The input: Begin
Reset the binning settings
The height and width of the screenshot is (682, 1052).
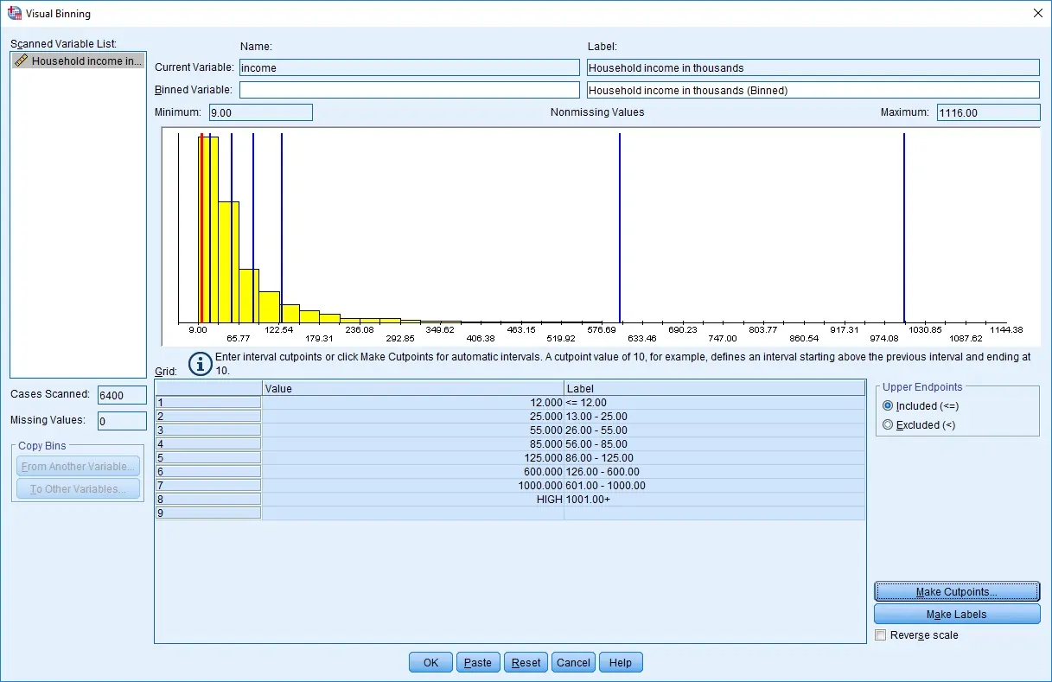click(x=526, y=663)
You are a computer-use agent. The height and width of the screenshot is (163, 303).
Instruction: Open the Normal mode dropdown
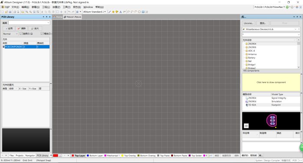tap(10, 33)
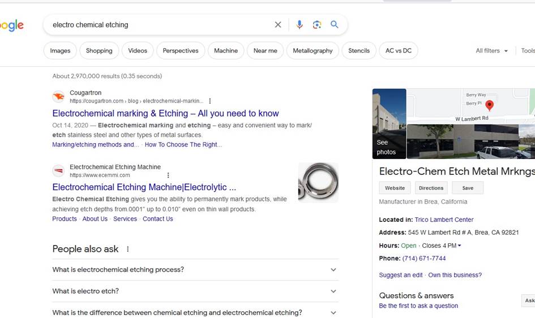Image resolution: width=535 pixels, height=318 pixels.
Task: Click the red map pin on the map
Action: (489, 105)

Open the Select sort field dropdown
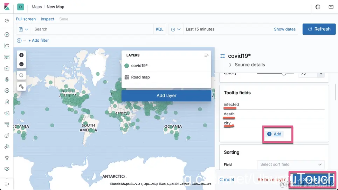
The input: End
* The task: Without the pictures, restate all of the entries above verbatim.

* Completed task:
Reset the binning settings
The height and width of the screenshot is (682, 1052).
click(x=526, y=663)
You are a computer-use agent. The height and width of the screenshot is (163, 303).
Instruction: Open the Normal mode dropdown
tap(10, 33)
Image resolution: width=535 pixels, height=318 pixels.
Task: Click the red map pin on the map
Action: (489, 105)

Open the Select sort field dropdown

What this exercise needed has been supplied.